En cuanto a lo de pole position, todo el mundo (incluidos mis tantas veces mencionados comentaristas televisivos) sabe lo que es y lo menciona con toda naturalidad, pero muy pocos saben lo que significaba en su origen; y por lo tanto, no se han molestado en explicarlo en alguno de esos espacios didácticos con los que rellenan el tiempo (con gran acierto en la mayoría de los casos, todo hay que decirlo) previo a la competición. Como tantas otras cosas, la expresión viene de las carreras de caballos, y más concretamente de su versión americana, donde la competición clásica era el cuarto de milla, pero no en línea recta, lo que sería difícil de observar para el público, sino en un circuito con dos rectas y dos curvas. De ahí viene la raza de caballos, sprinters puros, conocida como quarter horse y originaria de Kentucky. O sea, que la pista era como la actual de atletismo, cuyos 400 metros también se derivan de los 402,34 metros que son el cuarto de milla.

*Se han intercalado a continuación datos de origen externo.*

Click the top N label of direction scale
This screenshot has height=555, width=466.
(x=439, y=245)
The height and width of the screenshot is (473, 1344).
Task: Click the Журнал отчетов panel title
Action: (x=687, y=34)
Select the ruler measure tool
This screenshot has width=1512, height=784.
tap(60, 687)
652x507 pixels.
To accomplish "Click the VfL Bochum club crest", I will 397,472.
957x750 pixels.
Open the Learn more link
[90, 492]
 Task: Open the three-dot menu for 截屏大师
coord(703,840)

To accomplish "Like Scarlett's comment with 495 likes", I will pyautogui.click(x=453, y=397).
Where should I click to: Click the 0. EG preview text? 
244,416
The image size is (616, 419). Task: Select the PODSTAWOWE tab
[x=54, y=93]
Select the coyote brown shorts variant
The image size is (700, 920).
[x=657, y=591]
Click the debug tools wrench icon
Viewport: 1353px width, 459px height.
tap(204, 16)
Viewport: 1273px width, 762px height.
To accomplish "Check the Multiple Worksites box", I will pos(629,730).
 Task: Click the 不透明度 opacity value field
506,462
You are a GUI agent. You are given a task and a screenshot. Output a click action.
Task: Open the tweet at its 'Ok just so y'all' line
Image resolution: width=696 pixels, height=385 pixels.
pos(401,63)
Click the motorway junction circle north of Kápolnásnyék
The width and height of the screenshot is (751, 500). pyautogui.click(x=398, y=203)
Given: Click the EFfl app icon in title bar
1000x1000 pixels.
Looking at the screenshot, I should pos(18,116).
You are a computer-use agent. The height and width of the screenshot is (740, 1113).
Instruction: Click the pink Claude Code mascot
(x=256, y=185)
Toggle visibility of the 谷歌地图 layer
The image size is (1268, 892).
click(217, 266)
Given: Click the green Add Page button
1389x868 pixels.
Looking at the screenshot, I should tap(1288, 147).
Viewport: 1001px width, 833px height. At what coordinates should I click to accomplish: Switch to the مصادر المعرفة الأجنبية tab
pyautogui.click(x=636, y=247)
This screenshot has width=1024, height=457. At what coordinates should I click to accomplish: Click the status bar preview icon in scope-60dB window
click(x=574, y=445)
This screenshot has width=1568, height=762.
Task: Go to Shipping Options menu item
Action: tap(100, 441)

Pues bien, la salida y la meta, que eran el mismo punto (recordemos Indianápolis), estaban a la mitad de una de las dos rectas (la más próxima al palco, cuando lo había, porque en las carreras de pueblo, ni palco ni nada), y no al final de la recta como en las pistas de atletismo actuales. Dicho punto estaba marcado por un pole (o sea, un poste), que servía para sujetar la cinta de salida (la llegada se calculaba a ojo, no con cinta como luego se hizo en atletismo). Por lo tanto, tener derecho a estar situado junto al poste (pole position) era importantísimo, ya que no había más que unos 50 metros hasta la primera curva, y si se tomaba por el interior, la ventaja era fundamental para la contrarrecta, y de nuevo la segunda y última curva, y a meta. Porque, evidentemente, no había compensación: todos salían detrás de la cinta transversal, y estar en el poste, por el interior, era una ventaja nada despreciable. Y se acabó.